Certainly there is nothing to stop any of us from climbing any stair in the town for fun. Almost all of the residences in town are on the second floor with shops on the ground floor. There is not one residence in town that will not welcome you in and see that you have good food and drink if you will accept it. There is probably no place more hospitable than any Dominican’s home at Carnival, and most any other time as well for that matter.

At any rate, in our regular gang, after half an hour or so, refreshed and recharged, we are called back on the street and so it goes all afternoon.

Oh, but telling the best, last, I have to tell you about our Business Man’s Band Samidi Gras party this year. This involves a lot of people you have met on your visits here.

As you can imagine, Saturday we were all ready for Carnival. Sparrow Winston’s lovely house in town was chosen for this Samidi Gras fete. If you will recall, his house is on the corner with that big living room, dining room, and kitchen on the ground floor and bedrooms upstairs. There is a more than ample bar in the back yard under that big mango tree.

We had a good musical band that night and the bar was not holding to pony whiskey measures. (much smaller than a one and a half oz. shot we are familiar with.) We had sent over half a dozen large blocks of ice from our Cold Store so there were large tubs of iced beer along side of the bar.

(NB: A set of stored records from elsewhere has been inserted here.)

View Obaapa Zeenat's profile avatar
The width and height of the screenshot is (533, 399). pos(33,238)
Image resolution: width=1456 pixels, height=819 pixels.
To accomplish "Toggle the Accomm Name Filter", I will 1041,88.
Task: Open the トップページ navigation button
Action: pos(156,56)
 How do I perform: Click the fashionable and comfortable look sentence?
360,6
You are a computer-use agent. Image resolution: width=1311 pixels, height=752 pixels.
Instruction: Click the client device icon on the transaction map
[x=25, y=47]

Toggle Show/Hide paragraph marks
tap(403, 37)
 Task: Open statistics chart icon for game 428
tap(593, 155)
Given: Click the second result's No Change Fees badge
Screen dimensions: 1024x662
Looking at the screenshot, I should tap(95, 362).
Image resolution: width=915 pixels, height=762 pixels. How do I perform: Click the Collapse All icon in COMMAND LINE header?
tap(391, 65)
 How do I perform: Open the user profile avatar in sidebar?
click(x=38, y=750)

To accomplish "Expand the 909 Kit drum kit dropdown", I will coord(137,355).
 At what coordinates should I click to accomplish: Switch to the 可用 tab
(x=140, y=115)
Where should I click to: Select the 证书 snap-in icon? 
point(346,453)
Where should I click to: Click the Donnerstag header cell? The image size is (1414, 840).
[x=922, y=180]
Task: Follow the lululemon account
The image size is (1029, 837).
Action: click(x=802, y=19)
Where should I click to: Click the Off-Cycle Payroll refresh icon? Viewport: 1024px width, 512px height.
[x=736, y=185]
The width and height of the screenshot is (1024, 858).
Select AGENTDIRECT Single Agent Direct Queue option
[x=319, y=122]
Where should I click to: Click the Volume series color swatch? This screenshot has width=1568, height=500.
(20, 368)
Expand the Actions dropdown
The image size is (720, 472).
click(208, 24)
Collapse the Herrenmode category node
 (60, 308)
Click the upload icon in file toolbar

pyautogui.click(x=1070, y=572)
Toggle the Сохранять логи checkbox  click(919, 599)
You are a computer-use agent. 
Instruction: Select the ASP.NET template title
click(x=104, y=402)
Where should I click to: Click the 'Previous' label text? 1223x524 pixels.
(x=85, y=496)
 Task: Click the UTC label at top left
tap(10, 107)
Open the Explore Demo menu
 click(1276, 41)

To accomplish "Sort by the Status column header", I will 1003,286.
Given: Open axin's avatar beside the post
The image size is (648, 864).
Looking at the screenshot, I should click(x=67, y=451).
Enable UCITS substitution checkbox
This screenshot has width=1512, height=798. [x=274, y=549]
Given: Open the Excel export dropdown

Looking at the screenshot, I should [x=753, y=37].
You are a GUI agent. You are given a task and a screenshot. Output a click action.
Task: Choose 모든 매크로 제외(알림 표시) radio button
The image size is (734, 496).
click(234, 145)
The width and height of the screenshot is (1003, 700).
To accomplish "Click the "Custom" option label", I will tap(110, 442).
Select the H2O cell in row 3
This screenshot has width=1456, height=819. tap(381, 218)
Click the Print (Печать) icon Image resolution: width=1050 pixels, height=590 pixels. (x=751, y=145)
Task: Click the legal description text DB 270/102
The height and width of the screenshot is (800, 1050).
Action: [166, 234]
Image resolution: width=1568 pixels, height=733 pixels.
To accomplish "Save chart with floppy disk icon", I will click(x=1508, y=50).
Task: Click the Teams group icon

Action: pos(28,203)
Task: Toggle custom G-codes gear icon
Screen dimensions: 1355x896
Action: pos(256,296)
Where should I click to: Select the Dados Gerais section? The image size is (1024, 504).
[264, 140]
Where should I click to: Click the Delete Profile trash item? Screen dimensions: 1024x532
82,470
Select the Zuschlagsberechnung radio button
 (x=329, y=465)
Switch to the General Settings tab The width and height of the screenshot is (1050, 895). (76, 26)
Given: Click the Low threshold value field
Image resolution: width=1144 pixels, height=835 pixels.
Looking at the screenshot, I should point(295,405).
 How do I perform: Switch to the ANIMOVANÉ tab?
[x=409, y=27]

“Little” Meg Kirk and her husband, Cecil (Remember the British pronunciation is Sess-ell rather than the American See-sell), were in our group. I’m sure you remember; they gave that nice punch party for you when you visited here last year.

Late news on them is that they have been having a rough time with their marriage. It’s common knowledge that Cecil has been running around on Meg and Meg, in response has been making eyes at Alec Bowles. You remember Alec; he is the Englishman who has been here for years and lives up the Morne from the Dominica Club.

As a result of this nonsense both Meg and Cecil have managed to make the other jealous and miserable. Meg’s rekindling of an old romance with Alec has turned the tables on Cecil and he is now insanely jealous of her, even though he started the wandering. ‘Sauce for the goose’, we all say.

This Samidi Gras night Meg was wearing a deep red, flowered print jump suit she had ordered from the UK. which she had bought despite Cecil’s admonition not to embarrass him by dressing in such a nonsense.

As the evening wore on both Meg and Cecil were increasingly alcohol influenced as, indeed, were we all.

Cecil kept watching his wife every time she came near that old roue’ Alec. Alec, keeping his hand in, was flirting outrageously with two visiting women. This was the same Alec, who openly vowed to bed any woman he could. After the night wore on he focused on Meg and obviously wanted to assume the bedding position with her and was getting boozed enough to forget discretion.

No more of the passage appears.